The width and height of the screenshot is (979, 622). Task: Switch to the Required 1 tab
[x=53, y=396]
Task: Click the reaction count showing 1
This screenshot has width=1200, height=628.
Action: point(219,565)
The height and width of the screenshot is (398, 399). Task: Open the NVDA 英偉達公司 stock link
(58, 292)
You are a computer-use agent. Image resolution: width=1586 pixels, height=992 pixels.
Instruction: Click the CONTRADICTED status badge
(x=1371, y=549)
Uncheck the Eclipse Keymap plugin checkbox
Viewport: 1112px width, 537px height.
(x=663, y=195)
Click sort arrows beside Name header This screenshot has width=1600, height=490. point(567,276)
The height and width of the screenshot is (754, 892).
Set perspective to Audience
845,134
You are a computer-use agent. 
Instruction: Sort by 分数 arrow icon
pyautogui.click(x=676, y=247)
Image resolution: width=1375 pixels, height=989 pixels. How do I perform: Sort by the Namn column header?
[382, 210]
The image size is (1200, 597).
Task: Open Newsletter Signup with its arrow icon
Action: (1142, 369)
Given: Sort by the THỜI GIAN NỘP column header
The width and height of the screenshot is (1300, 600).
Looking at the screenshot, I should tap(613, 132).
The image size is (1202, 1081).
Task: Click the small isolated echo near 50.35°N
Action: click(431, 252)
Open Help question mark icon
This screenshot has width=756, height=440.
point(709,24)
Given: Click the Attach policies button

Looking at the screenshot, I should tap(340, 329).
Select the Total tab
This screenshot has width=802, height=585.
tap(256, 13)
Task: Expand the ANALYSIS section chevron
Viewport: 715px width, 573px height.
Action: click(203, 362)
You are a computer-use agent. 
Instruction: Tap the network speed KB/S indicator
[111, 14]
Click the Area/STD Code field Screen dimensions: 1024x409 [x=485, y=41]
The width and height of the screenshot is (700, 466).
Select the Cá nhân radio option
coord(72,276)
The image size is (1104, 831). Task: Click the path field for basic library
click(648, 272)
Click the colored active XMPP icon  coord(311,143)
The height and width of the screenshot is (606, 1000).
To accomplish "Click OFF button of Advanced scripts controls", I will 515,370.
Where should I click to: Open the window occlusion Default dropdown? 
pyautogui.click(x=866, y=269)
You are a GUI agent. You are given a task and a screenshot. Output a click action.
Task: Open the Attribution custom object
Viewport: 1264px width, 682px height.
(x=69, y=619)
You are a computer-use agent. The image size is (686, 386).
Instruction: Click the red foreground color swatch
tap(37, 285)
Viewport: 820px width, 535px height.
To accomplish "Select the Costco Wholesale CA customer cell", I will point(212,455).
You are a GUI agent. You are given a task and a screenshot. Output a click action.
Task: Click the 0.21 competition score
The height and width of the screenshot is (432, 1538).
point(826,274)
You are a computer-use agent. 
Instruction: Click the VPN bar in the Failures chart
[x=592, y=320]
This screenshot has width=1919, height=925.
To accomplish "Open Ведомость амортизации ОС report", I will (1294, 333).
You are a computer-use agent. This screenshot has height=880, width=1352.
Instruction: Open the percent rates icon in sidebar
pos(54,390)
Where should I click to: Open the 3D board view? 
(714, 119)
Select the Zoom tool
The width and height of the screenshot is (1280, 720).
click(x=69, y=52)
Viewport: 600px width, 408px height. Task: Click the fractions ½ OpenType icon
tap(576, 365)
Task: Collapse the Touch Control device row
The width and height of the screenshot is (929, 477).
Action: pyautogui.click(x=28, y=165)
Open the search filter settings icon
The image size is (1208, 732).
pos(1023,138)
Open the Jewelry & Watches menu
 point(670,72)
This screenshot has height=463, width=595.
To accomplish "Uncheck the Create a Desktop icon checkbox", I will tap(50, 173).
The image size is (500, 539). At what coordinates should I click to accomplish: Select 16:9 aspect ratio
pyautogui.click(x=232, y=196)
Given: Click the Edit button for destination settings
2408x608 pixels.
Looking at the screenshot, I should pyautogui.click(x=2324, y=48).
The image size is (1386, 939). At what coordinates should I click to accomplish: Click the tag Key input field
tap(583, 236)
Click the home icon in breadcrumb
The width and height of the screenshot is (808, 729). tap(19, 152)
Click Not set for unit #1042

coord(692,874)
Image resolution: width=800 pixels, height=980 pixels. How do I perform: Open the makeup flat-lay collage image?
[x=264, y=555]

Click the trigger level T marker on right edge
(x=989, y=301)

*Problem statement*
Reproduce all of the material above without alteration.

*Result*
The width and height of the screenshot is (979, 622). Task: Switch to the Required 1 tab
[x=53, y=396]
Task: Click the reaction count showing 1
This screenshot has width=1200, height=628.
Action: point(219,565)
The height and width of the screenshot is (398, 399). Task: Open the NVDA 英偉達公司 stock link
(58, 292)
You are a computer-use agent. Image resolution: width=1586 pixels, height=992 pixels.
Instruction: Click the CONTRADICTED status badge
(x=1371, y=549)
Uncheck the Eclipse Keymap plugin checkbox
Viewport: 1112px width, 537px height.
(x=663, y=195)
Click sort arrows beside Name header This screenshot has width=1600, height=490. point(567,276)
The height and width of the screenshot is (754, 892).
Set perspective to Audience
845,134
You are a computer-use agent. 
Instruction: Sort by 分数 arrow icon
pyautogui.click(x=676, y=247)
Image resolution: width=1375 pixels, height=989 pixels. How do I perform: Sort by the Namn column header?
[382, 210]
The image size is (1200, 597).
Task: Open Newsletter Signup with its arrow icon
Action: (1142, 369)
Given: Sort by the THỜI GIAN NỘP column header
The width and height of the screenshot is (1300, 600).
Looking at the screenshot, I should tap(613, 132).
The image size is (1202, 1081).
Task: Click the small isolated echo near 50.35°N
Action: click(431, 252)
Open Help question mark icon
This screenshot has width=756, height=440.
point(709,24)
Given: Click the Attach policies button

Looking at the screenshot, I should tap(340, 329).
Select the Total tab
This screenshot has width=802, height=585.
tap(256, 13)
Task: Expand the ANALYSIS section chevron
Viewport: 715px width, 573px height.
Action: click(203, 362)
You are a computer-use agent. 
Instruction: Tap the network speed KB/S indicator
[111, 14]
Click the Area/STD Code field Screen dimensions: 1024x409 [x=485, y=41]
The width and height of the screenshot is (700, 466).
Select the Cá nhân radio option
coord(72,276)
The image size is (1104, 831). Task: Click the path field for basic library
click(648, 272)
Click the colored active XMPP icon  coord(311,143)
The height and width of the screenshot is (606, 1000).
To accomplish "Click OFF button of Advanced scripts controls", I will 515,370.
Where should I click to: Open the window occlusion Default dropdown? 
pyautogui.click(x=866, y=269)
You are a GUI agent. You are given a task and a screenshot. Output a click action.
Task: Open the Attribution custom object
Viewport: 1264px width, 682px height.
(x=69, y=619)
You are a computer-use agent. The image size is (686, 386).
Instruction: Click the red foreground color swatch
tap(37, 285)
Viewport: 820px width, 535px height.
To accomplish "Select the Costco Wholesale CA customer cell", I will point(212,455).
You are a GUI agent. You are given a task and a screenshot. Output a click action.
Task: Click the 0.21 competition score
The height and width of the screenshot is (432, 1538).
point(826,274)
You are a computer-use agent. 
Instruction: Click the VPN bar in the Failures chart
[x=592, y=320]
This screenshot has width=1919, height=925.
To accomplish "Open Ведомость амортизации ОС report", I will (1294, 333).
You are a computer-use agent. This screenshot has height=880, width=1352.
Instruction: Open the percent rates icon in sidebar
pos(54,390)
Where should I click to: Open the 3D board view? 
(714, 119)
Select the Zoom tool
The width and height of the screenshot is (1280, 720).
click(x=69, y=52)
Viewport: 600px width, 408px height. Task: Click the fractions ½ OpenType icon
tap(576, 365)
Task: Collapse the Touch Control device row
The width and height of the screenshot is (929, 477).
Action: pyautogui.click(x=28, y=165)
Open the search filter settings icon
The image size is (1208, 732).
pos(1023,138)
Open the Jewelry & Watches menu
 point(670,72)
This screenshot has height=463, width=595.
To accomplish "Uncheck the Create a Desktop icon checkbox", I will tap(50, 173).
The image size is (500, 539). At what coordinates should I click to accomplish: Select 16:9 aspect ratio
pyautogui.click(x=232, y=196)
Given: Click the Edit button for destination settings
2408x608 pixels.
Looking at the screenshot, I should pyautogui.click(x=2324, y=48).
The image size is (1386, 939). At what coordinates should I click to accomplish: Click the tag Key input field
tap(583, 236)
Click the home icon in breadcrumb
The width and height of the screenshot is (808, 729). tap(19, 152)
Click Not set for unit #1042

coord(692,874)
Image resolution: width=800 pixels, height=980 pixels. How do I perform: Open the makeup flat-lay collage image?
[x=264, y=555]

Click the trigger level T marker on right edge
(x=989, y=301)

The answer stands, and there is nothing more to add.